## Your instructions
Where the records below show a line containing "Task: Go to next page of static routes", start copying; end with the line containing "You are a computer-use agent. Screen dimensions: 1568x638", and copy it too.

## Excerpted data
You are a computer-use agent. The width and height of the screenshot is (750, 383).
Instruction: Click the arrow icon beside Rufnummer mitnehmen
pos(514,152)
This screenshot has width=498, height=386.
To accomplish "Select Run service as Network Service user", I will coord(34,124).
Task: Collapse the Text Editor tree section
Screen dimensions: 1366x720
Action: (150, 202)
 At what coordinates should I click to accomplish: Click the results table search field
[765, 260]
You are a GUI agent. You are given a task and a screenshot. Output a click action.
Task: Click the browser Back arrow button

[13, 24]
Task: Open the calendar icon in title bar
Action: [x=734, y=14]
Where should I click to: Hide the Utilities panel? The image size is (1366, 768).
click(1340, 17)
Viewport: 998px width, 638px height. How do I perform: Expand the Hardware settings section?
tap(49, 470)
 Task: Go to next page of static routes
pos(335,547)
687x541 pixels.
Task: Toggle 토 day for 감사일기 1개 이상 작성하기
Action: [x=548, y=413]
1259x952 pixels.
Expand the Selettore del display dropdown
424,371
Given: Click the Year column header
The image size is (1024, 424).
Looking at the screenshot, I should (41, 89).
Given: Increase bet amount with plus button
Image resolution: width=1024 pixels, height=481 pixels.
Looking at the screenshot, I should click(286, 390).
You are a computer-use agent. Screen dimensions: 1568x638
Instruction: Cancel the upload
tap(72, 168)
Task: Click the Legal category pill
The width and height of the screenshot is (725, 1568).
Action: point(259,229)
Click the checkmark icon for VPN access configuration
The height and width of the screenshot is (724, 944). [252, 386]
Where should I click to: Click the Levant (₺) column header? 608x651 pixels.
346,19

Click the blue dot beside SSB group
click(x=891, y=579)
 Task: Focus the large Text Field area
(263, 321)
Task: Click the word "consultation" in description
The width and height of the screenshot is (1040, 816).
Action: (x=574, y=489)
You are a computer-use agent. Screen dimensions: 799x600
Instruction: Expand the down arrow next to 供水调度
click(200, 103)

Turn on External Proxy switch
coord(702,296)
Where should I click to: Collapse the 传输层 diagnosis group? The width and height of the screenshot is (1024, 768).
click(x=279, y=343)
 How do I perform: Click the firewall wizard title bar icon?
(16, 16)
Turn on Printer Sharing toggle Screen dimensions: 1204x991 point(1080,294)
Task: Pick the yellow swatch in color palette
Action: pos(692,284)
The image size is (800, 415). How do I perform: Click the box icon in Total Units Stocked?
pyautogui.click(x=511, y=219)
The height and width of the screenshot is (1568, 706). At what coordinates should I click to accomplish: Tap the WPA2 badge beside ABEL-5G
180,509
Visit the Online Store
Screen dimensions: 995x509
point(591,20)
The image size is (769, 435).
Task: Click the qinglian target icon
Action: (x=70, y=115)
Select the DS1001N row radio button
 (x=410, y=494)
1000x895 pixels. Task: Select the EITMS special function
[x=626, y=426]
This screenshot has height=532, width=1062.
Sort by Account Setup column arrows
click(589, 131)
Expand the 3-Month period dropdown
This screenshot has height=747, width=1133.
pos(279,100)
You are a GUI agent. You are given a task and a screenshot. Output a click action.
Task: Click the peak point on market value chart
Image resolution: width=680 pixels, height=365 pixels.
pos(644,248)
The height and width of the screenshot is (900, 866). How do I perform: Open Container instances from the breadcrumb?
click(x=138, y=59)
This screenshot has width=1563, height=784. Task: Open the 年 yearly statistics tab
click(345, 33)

## Task output
 Task: Go to next page of static routes
pos(335,547)
687x541 pixels.
Task: Toggle 토 day for 감사일기 1개 이상 작성하기
Action: [x=548, y=413]
1259x952 pixels.
Expand the Selettore del display dropdown
424,371
Given: Click the Year column header
The image size is (1024, 424).
Looking at the screenshot, I should (41, 89).
Given: Increase bet amount with plus button
Image resolution: width=1024 pixels, height=481 pixels.
Looking at the screenshot, I should click(286, 390).
You are a computer-use agent. Screen dimensions: 1568x638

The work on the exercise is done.